Jackson's direction is so ham-fisted that it might as well be baked with honey and dressed with glazed pineapple rings prior to punching us in the face. Somebody could sleep through this movie and still pick up on everything Jackson is force-feeding us. He goes straight for the obvious in every scene, never skipping an opportunity to show Susie screaming in fear and frustration or George glaring creepily in the dark. It is here that a healthy dose of subtlety is most necessary.
Jackson seems to have lost all faith in the intelligence and attention span of his audience, a woeful mistake that leads to multiple scenes of extreme repetition. At one point, while George is being visited at his home by the detectives investigating Susie's murder, the comically moustachioed villain spots a bracelet that belonged to Susie now placed on a nearby table. The detectives approach the location of the potential evidence, but George manages to slyly conceal the bracelet just in time.

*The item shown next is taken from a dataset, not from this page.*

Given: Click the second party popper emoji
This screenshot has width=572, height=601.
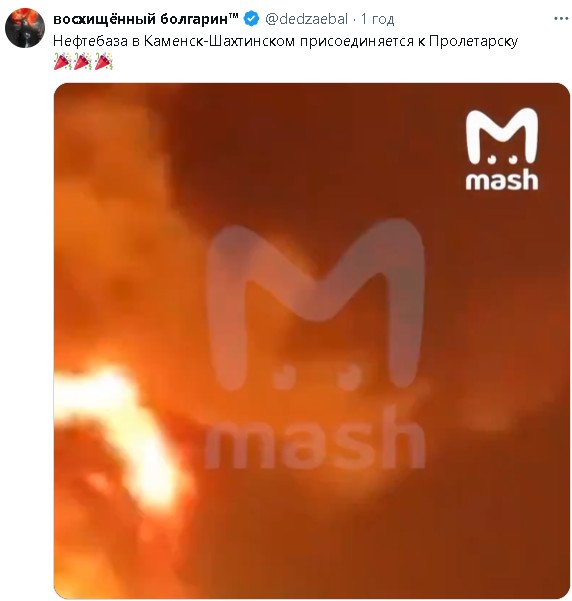Looking at the screenshot, I should point(83,61).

This scene is supposed to offer something that resembles suspense, so Jackson cuts to close-ups of the object about a half-dozen times, constantly reminding us of the bracelet's location and of George's attempts to hide it from the police. The scene is predictable from the start, but Jackson's directorial decisions make it ridiculous. Whatever happened to trusting the viewers to follow the story and digest the information on their own?

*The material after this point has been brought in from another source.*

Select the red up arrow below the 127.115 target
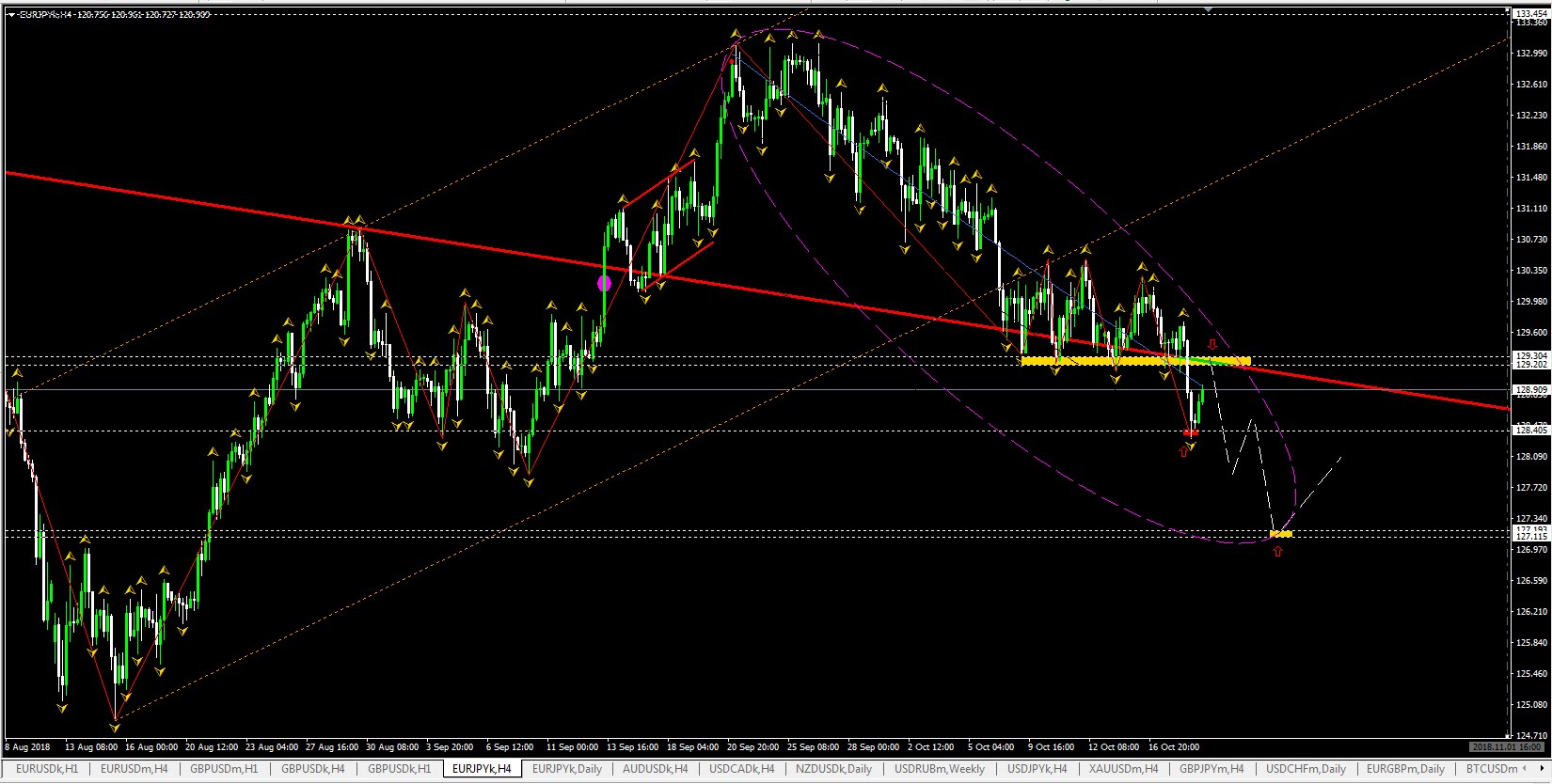Screen dimensions: 1552x784 click(x=1277, y=551)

Jackson seems to be providing a lesson in caveman filmmaking, constantly clubbing us over the head as he awkwardly struggles to make his point. To be fair, frequent collaborators Fran Walsh and Philippa Boyens deserve some of the blame for this fiasco, since they share the screenplay credit with Jackson. Much of the script is very faithful to Sebold's book, but I feel that what is lost in translation is mainly discarded by Jackson's treacle-infused direction.
Then again, let's pile some more of that blame on the seemingly promising cast. Ronan appears uncomfortable in her role and not in a convincingly adolescent way. Her occasional voice-over narration sounds false and emotionally disconnected. Wahlberg and Weisz also deliver similarly flat performances. They aren't necessarily awful, but rather entirely dull. They appear to be simply going through the motions without any sense of where their supposed character arcs plan to take them.
McIver musters up a commendable amount of dramatic energy as a young woman slowly surpassing her deceased sister in age and maturity. She is actually allowed to show more than one emotion and she at least appears to be trying, which is somewhat worthy of mild applause, considering she is surrounded by a cast of lazy performers. Susan Sarandon shows up as a boozing grandmother, as well, and she manages to have fun with her role, if only because she's playing the lone character who gets to let loose and act drunk the entire time.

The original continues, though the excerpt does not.